= Rocky Mountain Conservatory Theatre =

American youth theater organization

Rocky Mountain Conservatory Theatre is a youth theater organization located in Colorado and Florida and was founded in 2007 by Anthony Hubert. RMCT holds an annual summer camp, numerous child-cast productions throughout the year, as well as acting conservatory classes for children and adolescents ages 5–18. Rocky Mountain Conservatory Theatre (RMCT) hosted its Colorado programs at the University of Denver from 2007 through 2010 and at Denver's Colorado Heights University from 2011 to 2013 (DU & CHU), and at The Jewel STAGE at Jewel Church Denver starting in 2013 RMCT has hosted its Florida programs at the Mizner Park Cultural Arts Center, the Boca Raton Community Center, and Saint Andrews School and now is at Boca Stage of UUFBR near Boca Town Center Mall. They offer Acting Conservatory Classes and Summer Theater Camp in Boca Raton, FL. Their slogan is "Unprecedented Youth Theatre".

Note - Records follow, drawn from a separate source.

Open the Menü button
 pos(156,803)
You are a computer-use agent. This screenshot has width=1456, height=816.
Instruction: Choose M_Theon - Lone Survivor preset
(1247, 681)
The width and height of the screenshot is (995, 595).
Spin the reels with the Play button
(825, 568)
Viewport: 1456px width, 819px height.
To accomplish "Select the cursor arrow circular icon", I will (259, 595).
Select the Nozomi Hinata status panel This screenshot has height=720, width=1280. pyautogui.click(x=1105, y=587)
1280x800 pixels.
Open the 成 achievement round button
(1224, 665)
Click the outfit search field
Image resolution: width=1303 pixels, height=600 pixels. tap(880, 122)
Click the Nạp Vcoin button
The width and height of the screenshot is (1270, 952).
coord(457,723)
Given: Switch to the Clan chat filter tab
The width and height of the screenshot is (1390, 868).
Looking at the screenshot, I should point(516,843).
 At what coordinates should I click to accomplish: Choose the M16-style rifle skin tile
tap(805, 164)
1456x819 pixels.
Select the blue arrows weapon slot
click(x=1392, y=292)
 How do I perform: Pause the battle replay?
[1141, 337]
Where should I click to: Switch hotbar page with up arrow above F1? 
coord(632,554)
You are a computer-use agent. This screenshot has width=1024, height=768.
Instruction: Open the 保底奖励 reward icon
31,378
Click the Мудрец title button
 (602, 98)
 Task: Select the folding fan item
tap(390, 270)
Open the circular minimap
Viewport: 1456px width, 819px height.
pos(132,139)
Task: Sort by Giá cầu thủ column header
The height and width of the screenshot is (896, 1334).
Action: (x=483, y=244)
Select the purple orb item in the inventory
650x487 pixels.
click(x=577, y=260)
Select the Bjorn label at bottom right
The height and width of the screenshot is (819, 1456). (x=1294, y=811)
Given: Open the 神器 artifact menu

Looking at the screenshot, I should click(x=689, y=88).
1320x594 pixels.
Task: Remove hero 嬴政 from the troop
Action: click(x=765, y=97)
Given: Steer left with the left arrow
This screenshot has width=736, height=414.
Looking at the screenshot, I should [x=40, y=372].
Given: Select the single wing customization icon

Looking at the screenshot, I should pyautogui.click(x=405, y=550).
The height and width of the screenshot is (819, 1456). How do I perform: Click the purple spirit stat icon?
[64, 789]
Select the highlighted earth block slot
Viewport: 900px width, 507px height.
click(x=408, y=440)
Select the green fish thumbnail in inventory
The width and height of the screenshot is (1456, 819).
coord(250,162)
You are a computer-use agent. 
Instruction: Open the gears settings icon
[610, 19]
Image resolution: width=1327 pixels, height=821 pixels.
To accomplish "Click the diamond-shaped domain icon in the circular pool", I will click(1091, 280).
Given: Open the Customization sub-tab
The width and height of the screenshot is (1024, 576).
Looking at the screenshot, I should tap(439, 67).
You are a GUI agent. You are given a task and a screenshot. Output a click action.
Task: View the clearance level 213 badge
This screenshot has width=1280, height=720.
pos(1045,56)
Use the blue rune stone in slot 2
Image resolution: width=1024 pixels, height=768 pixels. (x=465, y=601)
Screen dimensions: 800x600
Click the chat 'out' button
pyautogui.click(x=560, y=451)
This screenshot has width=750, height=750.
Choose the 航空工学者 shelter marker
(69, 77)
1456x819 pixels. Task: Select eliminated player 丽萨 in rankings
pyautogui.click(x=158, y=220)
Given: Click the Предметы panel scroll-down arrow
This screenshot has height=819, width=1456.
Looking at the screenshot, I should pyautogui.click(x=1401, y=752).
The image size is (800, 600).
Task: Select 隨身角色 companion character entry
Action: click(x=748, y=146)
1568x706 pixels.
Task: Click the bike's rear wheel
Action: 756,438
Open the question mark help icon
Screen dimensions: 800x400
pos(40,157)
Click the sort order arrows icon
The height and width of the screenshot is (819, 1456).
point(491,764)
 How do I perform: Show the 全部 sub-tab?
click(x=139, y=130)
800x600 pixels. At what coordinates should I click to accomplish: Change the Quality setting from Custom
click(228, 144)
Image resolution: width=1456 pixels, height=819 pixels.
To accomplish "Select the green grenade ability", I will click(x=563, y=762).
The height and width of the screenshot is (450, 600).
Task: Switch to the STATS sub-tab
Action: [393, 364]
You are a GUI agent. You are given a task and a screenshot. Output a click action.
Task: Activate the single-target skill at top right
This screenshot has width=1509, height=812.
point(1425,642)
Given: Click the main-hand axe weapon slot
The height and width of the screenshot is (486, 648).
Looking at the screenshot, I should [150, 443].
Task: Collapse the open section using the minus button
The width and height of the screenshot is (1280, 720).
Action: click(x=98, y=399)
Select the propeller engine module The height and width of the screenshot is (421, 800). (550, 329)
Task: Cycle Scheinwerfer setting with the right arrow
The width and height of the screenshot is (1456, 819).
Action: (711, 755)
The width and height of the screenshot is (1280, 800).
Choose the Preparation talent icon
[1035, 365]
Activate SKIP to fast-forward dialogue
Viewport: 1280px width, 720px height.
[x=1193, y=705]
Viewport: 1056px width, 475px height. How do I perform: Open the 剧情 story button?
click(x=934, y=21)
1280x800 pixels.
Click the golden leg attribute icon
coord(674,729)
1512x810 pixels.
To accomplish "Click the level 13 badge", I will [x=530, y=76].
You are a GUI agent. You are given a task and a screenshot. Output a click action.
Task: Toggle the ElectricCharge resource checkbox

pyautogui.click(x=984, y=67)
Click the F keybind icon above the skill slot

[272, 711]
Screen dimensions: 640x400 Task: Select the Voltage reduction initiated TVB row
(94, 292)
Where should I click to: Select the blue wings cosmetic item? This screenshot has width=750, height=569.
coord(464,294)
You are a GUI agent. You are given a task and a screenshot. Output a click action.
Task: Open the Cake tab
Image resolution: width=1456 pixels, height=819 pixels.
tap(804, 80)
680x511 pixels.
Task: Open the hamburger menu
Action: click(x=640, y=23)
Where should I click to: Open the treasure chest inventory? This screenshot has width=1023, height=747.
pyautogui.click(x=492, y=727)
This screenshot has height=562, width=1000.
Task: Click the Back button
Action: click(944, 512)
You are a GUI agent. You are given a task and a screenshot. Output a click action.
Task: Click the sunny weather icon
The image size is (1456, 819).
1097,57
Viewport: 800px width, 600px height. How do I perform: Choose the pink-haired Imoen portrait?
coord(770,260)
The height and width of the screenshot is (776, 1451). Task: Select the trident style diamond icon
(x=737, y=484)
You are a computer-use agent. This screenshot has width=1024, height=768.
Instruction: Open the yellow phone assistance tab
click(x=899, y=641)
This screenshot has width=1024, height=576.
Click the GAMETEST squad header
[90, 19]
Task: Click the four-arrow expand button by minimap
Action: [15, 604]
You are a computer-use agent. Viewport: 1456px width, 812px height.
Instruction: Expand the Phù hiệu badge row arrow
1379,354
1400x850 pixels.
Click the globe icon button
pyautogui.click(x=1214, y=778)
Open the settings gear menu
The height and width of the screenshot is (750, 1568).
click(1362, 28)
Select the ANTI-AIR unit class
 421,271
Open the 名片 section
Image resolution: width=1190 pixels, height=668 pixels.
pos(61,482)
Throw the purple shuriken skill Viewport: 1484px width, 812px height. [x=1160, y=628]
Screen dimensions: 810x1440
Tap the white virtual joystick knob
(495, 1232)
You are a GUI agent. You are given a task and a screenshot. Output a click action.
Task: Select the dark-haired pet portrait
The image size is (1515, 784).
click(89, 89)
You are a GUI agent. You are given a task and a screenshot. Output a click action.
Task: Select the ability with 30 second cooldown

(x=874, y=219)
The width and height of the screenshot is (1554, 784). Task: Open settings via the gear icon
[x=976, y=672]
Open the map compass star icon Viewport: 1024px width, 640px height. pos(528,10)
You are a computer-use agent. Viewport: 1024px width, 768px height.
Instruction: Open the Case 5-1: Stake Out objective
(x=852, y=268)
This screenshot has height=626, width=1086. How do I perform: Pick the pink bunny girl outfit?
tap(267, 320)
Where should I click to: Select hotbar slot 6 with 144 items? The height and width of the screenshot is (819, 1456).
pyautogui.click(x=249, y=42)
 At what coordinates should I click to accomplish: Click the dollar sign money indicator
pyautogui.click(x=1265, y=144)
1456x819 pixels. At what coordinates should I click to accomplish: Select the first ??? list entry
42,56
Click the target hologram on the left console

==Awards and recognition==

Rocky Mountain Conservatory Theatre was awarded the prestigious "Kids Pages" Best Places for Families 2008 in the 'Best Theatre Classes' category. More than 200,000 people voted in the Denver metro area.

Rocky Mountain Conservatory Theatre was also awarded distinctions from Colorado Parent in their 2009 Family Favorites Contest. They ranked #1 in 'Summer Camps' and also in the 'Theatre Groups' category, and then again in 2010, 2011, 2012, and 2013.